Then the question arises, How do you determine what facts are material? As the facts are not required by the contract, the only way in which they can be material is that a belief in their being true is likely to have led to the making of the contract.

It is not then true, as it is sometimes said, that the law does not concern itself with the motives for making contracts. On the contrary, the whole scope of fraud outside the contract is the creation of false motives and the removal of true ones. And this consideration will afford a reasonable test of the cases in which fraud will warrant rescission. It is said that a fraudulent representation must be material to have that effect. But how are we to decide whether it is material or not? If the above argument is correct, it must be by an appeal to ordinary experience to decide whether a belief that the fact was as represented would naturally have led to, or a contrary belief would naturally have prevented, the making of the contract.

If the belief would not naturally have had such an effect, either in general or under the known circumstances of the particular case, the fraud is immaterial. If a man is induced to contract with another by a fraudulent representation of the latter that he is a great-grandson of Thomas Jefferson, I do not suppose that the contract would be voidable unless the contractee knew that, for special reasons, his lie would tend to bring the contract about.

The conditions or grounds for avoiding a contract which have been dealt with thus far are conditions concerning the conduct of the parties outside of the itself. [327] Still confining myself to conditions arising by construction of law,—that is to say, not directly and in terms attached to a promise by the literal meaning of the words in which it is expressed,—I now come to those which concern facts to which the contract does in some way refer.

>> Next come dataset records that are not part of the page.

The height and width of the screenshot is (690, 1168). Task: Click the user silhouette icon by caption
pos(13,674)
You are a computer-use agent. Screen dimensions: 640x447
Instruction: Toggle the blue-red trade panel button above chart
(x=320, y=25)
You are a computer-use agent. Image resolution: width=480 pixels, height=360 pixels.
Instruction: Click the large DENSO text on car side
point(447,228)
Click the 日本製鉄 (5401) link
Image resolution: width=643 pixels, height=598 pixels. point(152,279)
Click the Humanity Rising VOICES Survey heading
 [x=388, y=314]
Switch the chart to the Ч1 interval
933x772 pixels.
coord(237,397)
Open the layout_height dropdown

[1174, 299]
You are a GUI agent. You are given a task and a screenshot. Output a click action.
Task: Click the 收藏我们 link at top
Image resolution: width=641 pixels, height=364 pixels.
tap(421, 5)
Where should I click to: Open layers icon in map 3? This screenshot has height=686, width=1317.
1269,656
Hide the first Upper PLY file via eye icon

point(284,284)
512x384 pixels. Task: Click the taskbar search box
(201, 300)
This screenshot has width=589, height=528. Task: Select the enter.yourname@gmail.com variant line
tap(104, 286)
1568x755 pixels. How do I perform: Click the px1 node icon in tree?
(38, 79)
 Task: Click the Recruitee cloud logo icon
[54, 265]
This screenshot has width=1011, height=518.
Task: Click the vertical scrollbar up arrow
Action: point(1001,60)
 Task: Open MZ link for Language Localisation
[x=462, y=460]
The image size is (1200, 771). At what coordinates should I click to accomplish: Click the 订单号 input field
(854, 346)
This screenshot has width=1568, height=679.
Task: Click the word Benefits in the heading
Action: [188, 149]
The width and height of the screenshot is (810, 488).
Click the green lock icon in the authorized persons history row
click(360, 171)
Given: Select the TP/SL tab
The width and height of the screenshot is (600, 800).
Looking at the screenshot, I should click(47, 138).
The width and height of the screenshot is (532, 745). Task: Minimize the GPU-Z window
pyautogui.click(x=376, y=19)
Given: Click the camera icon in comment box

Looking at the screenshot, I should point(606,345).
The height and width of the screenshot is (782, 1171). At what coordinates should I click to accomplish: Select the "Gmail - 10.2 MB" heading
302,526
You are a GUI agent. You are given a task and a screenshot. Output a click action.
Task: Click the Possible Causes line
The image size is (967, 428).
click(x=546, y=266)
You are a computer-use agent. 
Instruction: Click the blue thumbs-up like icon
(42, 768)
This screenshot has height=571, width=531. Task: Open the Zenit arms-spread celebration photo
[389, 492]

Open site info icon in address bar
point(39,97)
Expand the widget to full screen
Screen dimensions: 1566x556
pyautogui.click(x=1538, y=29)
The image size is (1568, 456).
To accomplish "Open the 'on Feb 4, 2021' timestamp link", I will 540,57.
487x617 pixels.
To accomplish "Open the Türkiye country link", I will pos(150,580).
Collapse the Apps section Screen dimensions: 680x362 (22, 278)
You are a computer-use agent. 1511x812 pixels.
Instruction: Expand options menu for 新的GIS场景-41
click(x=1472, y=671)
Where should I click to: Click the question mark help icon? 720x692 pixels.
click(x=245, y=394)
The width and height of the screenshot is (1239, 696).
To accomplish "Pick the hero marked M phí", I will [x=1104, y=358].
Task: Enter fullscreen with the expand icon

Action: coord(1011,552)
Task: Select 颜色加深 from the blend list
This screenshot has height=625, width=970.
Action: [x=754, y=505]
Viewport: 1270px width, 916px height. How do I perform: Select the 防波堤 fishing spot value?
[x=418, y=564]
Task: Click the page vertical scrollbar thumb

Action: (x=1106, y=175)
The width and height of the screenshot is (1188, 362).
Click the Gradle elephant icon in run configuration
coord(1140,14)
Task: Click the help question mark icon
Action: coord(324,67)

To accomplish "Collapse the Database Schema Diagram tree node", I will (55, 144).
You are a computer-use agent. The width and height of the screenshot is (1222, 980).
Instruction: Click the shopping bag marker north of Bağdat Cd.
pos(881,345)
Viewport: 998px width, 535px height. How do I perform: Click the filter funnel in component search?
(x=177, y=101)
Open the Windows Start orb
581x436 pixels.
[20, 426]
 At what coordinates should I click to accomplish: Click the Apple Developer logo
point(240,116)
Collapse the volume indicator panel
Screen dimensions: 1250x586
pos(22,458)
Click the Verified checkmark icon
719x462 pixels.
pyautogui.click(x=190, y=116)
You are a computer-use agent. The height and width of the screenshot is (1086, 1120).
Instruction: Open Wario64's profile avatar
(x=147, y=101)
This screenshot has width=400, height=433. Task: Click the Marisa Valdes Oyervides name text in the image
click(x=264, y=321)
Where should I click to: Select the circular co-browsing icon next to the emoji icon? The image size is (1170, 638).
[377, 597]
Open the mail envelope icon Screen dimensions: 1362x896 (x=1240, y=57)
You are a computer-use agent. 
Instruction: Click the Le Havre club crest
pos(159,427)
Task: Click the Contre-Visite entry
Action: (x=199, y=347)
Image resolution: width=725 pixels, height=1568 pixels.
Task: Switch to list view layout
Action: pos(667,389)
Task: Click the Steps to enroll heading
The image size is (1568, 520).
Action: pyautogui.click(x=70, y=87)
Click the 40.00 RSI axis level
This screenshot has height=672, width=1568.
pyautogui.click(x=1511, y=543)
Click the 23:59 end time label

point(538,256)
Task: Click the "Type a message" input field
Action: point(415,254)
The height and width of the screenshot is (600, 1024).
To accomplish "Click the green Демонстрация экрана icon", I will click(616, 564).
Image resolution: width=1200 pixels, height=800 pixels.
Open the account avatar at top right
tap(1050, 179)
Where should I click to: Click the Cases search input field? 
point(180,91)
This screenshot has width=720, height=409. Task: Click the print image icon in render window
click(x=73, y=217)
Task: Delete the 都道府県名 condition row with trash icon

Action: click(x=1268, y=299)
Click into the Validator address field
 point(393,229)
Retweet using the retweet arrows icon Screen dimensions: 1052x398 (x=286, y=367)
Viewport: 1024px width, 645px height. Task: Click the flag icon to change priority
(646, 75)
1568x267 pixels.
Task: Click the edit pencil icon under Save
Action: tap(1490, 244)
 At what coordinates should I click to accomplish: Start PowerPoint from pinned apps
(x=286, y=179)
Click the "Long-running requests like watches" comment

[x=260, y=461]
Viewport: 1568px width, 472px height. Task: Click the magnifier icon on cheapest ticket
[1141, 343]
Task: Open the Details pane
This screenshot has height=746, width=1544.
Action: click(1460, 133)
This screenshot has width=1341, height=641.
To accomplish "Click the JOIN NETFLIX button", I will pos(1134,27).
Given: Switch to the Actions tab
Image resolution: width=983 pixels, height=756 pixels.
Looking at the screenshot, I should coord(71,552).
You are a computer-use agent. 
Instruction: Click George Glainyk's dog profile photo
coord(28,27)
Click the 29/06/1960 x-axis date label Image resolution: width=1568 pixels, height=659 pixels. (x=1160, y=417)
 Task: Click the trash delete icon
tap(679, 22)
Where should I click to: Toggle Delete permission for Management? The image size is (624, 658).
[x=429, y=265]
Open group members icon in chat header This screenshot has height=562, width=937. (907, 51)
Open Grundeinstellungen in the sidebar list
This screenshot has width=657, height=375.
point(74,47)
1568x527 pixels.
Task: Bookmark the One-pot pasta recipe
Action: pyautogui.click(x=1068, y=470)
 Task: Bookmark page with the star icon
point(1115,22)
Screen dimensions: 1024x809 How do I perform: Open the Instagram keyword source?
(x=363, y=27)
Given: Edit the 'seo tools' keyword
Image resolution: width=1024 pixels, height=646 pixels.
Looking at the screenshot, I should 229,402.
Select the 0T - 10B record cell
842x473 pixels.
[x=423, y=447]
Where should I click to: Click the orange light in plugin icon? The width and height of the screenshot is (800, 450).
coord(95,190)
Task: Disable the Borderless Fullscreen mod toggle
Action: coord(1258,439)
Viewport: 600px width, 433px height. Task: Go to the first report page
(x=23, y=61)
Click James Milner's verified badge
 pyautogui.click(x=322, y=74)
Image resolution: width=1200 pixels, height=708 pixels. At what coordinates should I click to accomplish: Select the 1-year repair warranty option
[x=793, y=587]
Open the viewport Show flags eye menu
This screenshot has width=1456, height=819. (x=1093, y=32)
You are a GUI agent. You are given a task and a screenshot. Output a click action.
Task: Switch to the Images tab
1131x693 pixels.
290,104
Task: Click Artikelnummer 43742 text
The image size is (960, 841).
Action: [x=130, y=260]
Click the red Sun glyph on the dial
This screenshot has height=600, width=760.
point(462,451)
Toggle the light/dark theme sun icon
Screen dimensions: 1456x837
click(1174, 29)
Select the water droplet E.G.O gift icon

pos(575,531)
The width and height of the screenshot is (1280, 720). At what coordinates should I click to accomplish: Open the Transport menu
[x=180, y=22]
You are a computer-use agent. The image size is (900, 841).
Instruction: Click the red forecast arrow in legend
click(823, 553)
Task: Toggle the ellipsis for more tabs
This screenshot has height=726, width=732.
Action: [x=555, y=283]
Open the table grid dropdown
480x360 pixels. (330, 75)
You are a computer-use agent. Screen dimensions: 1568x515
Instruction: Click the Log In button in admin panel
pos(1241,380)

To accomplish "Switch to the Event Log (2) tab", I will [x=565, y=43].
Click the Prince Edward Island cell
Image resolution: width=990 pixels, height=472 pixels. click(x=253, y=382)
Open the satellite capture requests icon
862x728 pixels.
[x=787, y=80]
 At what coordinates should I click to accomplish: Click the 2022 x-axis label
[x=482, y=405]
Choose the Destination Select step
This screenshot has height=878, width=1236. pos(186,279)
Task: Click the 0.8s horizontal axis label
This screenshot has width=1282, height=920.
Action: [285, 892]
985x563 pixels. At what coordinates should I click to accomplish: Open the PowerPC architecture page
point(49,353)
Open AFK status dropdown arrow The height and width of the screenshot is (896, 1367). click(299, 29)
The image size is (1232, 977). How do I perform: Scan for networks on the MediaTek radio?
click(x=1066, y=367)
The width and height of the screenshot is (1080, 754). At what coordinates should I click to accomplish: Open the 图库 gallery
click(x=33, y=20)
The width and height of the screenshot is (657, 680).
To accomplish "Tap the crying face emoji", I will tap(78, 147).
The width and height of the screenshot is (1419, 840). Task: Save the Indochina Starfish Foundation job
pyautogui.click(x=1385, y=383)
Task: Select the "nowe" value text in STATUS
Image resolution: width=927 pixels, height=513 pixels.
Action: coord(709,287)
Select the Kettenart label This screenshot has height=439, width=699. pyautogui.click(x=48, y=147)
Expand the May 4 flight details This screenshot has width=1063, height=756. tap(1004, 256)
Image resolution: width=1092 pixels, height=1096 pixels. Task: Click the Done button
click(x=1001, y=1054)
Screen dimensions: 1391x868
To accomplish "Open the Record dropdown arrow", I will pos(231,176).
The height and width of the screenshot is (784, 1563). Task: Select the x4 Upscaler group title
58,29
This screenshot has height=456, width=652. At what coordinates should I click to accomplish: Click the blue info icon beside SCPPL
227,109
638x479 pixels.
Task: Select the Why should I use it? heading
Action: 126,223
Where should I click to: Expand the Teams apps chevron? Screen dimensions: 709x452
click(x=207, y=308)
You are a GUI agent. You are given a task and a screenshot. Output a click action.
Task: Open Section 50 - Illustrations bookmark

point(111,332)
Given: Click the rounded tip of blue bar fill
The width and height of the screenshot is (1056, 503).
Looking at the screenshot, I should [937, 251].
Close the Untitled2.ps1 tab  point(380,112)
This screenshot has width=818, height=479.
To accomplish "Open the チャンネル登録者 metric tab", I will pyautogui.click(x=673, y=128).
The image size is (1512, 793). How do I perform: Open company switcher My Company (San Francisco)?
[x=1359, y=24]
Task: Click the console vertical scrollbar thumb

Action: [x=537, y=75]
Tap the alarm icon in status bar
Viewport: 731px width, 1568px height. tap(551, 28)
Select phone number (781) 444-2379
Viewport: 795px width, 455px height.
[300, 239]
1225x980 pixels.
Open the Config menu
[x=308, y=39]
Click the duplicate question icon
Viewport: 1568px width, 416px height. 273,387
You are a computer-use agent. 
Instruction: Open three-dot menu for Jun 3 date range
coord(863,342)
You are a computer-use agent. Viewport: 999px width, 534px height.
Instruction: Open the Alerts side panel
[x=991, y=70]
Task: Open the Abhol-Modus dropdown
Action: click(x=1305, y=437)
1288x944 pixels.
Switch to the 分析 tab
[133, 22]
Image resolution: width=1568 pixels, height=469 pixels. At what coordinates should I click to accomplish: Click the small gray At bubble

Such conditions may be found in contracts where the promise is only on one side. It has been said that where the contract is unilateral, and its language therefore is all that of the promisor, clauses in his favor will be construed as conditions more readily than the same words in a bilateral contract; indeed, that they must be so construed, because, if they do not create a condition, they do him no good, since ex hypothesi they are not promises by the other party. /1/ How far this ingenious suggestion has had a practical effect on doctrine may perhaps be doubted.

But it will be enough for the purposes of this general survey to deal with bilateral contracts, where there are undertakings on both sides, and where the condition implied in favor of one party is that the other shall make good what he on his part has undertaken.

The undertakings of a contract may be for the existence of a fact in the present or in the future. They can be promises only in the latter case; but in the former, they be equally essential terms in the bargain.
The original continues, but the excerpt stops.